Ok, the title was a bit of social engineering to get you to read the article. Maybe the photo too. If it was successful, what's wrong with you? If you didn't already see through the ruse, we are talking about one of my favorite subjects, gross profit margin. Your gross margin is the Rodney Dangerfield of business metrics; it gets no respect. Revenue is so much flashier! Everyone wants to know how much they brought in and how much they sold. People brag on social media about how much they brought in this month with their business. All while taking pictures next to other people's cars to look successful. Just saw one in front of a Lamborghini that was literally at a stop sign (I kid you not. Tell me how that is his car?). They brag about revenue (also called gross receipts) while their business bleeds money because they are measuring the wrong thing.
Gross margin is pretty simple. It's basically the price of your product or service, minus the cost of labor and material to produce it, or the cost to buy it if you are reselling. For example, if you sell an item for $100 and you buy it for $70, you would have a 30% gross profit margin. You see how unsexy this number is? When people ask how much your business is making, you don't want to do math. But here's why it's so important.
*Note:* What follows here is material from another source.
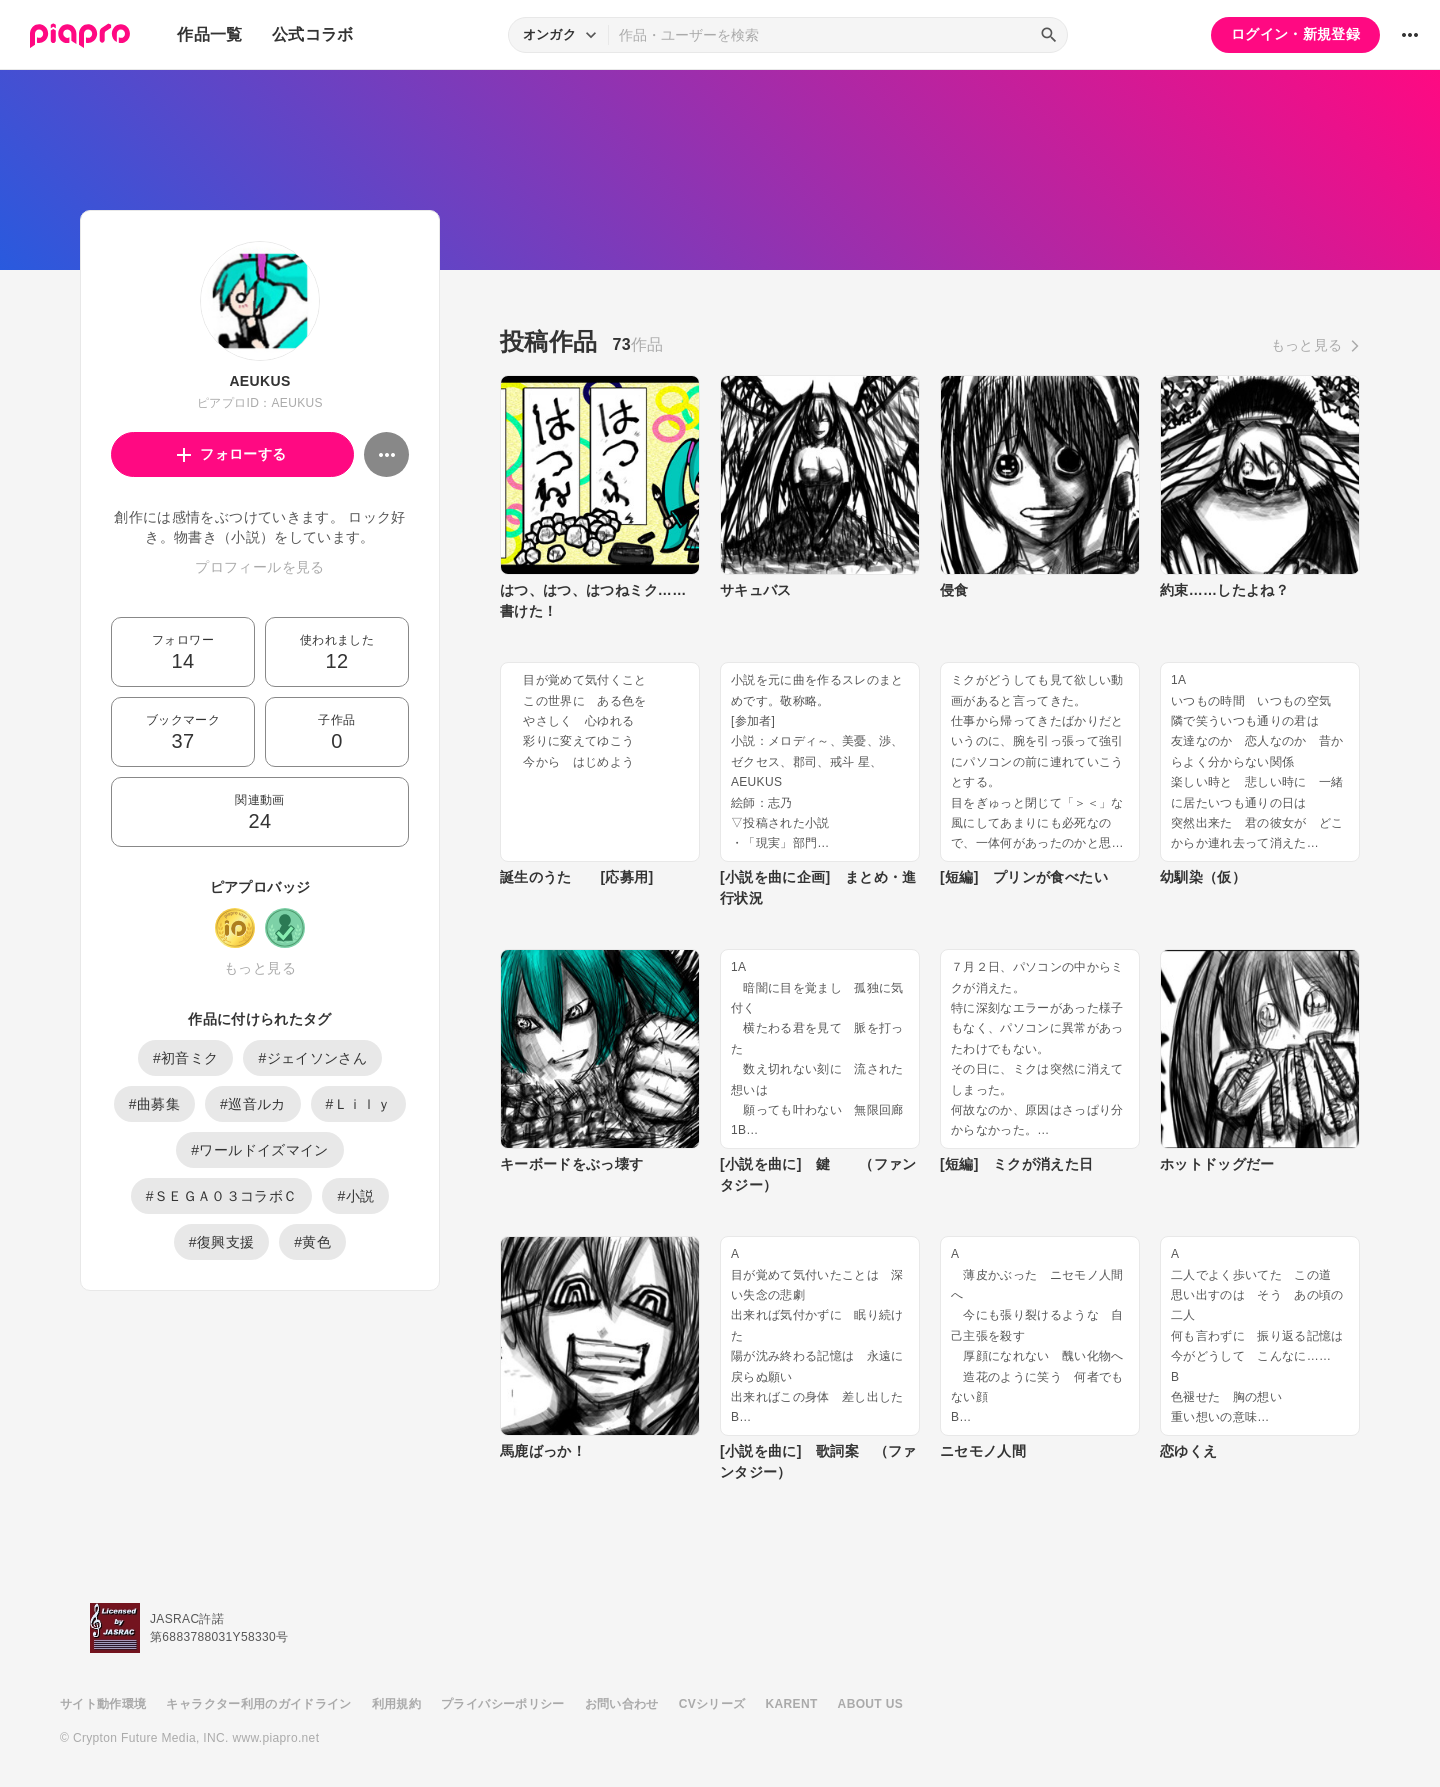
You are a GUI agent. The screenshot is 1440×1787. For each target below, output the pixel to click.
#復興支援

Your business runs on gross margin (I borrowed this statement from Dawn Fotopulos and you should check her out for more info on gross margin). Gross margin should be calculated for each product or service that you offer and it determines how much each sale contributes to your business. That contribution does two really important things; it makes you solvent and profitable. Solvent as in able to pay your bills and profitable as in you get money to put in your pocket at the end of the month, after said bill paying.
Trying to drive sales when you have too small of a gross margin is like trying to dig yourself out of a hole. Selling more doesn't help if each sale makes no contribution or, worse yet, a negative contribution. If you are math averse, don't worry, you've already done the uphill math. Here's the downhill math. How many sales do you have to make to pay the rent? Payroll? Your goal income for yourself? All you you have to do is divide by the gross contribution margin of your products to see how many you need to sell to cover each of these items. You can increase your margin by lowering the cost of goods that you pay or by raising the selling price.
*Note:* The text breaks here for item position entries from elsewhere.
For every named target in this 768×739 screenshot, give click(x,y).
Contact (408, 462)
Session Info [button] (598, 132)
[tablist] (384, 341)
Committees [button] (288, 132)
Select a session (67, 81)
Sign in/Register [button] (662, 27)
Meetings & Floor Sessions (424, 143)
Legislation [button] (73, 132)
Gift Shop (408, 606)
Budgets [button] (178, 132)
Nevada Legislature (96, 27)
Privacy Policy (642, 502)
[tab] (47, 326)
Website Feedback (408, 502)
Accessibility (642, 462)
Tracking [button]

How about the service businesses? Tons of small businesses are popping up in services. You may not, technically, have a cost of goods, because you have no goods. Your time and expertise is your product. First, this is a very good thing. You have the potential for a much higher margin, which makes surviving and thriving easier. Second, try this: factor in all the time it takes you to offer your service. Include the time you spend actually performing the service, the time you spend planning and organizing beforehand, and the time you average coordinating and communicating with the customer. If it's just you and you have no employee "labor" multiply that time commitment by a reasonable living wage rate and call it part of the cost of your service. Now build your packages and price your service accordingly. What you've just done is built a cushion that will provide you with a basic paycheck for the time you spend in each job, even before there is any "profit" left over. You are the business owner and the hired help, so why not realize how much you are being paid for those separate roles.